National Science Foundation




In many real world scenarios, speech recognition and speaker identification systems must deal with simultaneous speech from several talkers, i.e., speech mixtures representing conversations in natural environments. Users of cochlear implants encounter problems in separating speakers in multi-speaker environments, because of the loss of fine temporal structure. Thus, a crucial preprocessing step for such systems is the segregation of speech according to its constituent sources. The project is the first part of this process which involves the recognition of the number of speakers and the separation of their pitch tracks based on the periodic portions of the speech signal (i.e., voiced regions). Since different speakers have characteristic pitch ranges as a consequence of vocal cord physiology, pitch tracks can be used to help separate the combined signal into different speech streams.
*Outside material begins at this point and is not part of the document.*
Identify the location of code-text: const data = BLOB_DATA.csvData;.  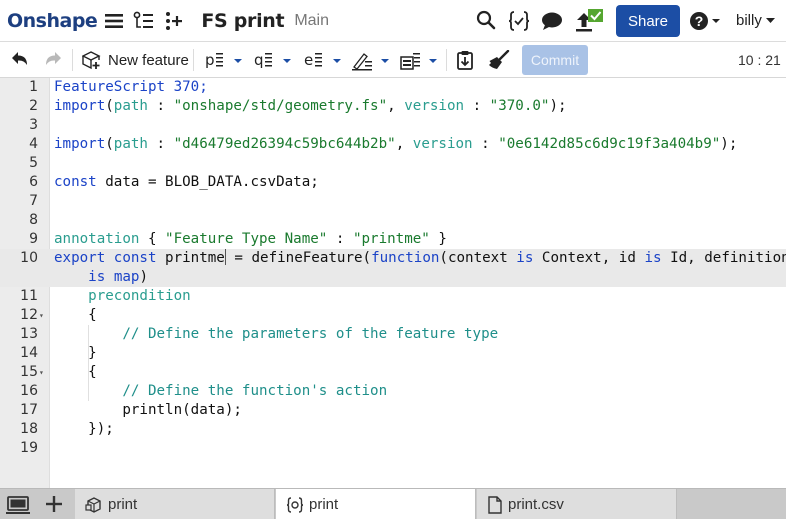
(186, 182).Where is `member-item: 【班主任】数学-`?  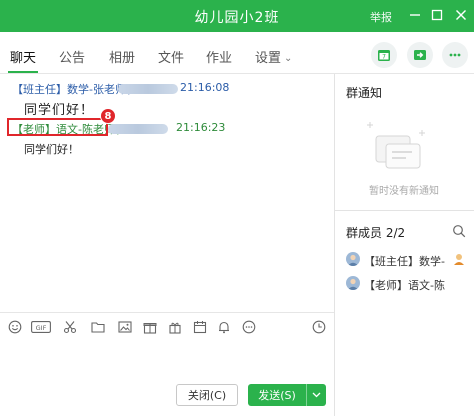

Current popular multi-pitch tracking approaches are susceptible to artifacts caused by the interaction between the periodic regions of the different speech signals. Consequently, the periodicity of the combined signal can be different from that of the individual components. The major new idea is the extension of an existent periodicity and pitch estimation process to higher dimensions, arriving at a multi-dimensional periodicity function which is not susceptible to the harmonic interaction artifacts. Preliminary results show that the multiple pitch tracks obtained are accurate even when one speaker is considerably more dominant than the other speaker. The approach is easily generalized to non-speech audio and it should be robust in noisy channels. The outcome of this project will be used in a future project where the actual speech streams will be separated from each other based on the multi-pitch information.

Extension of the APP detector for multipitch tracking and speaker separation is a two-year, $125K grant.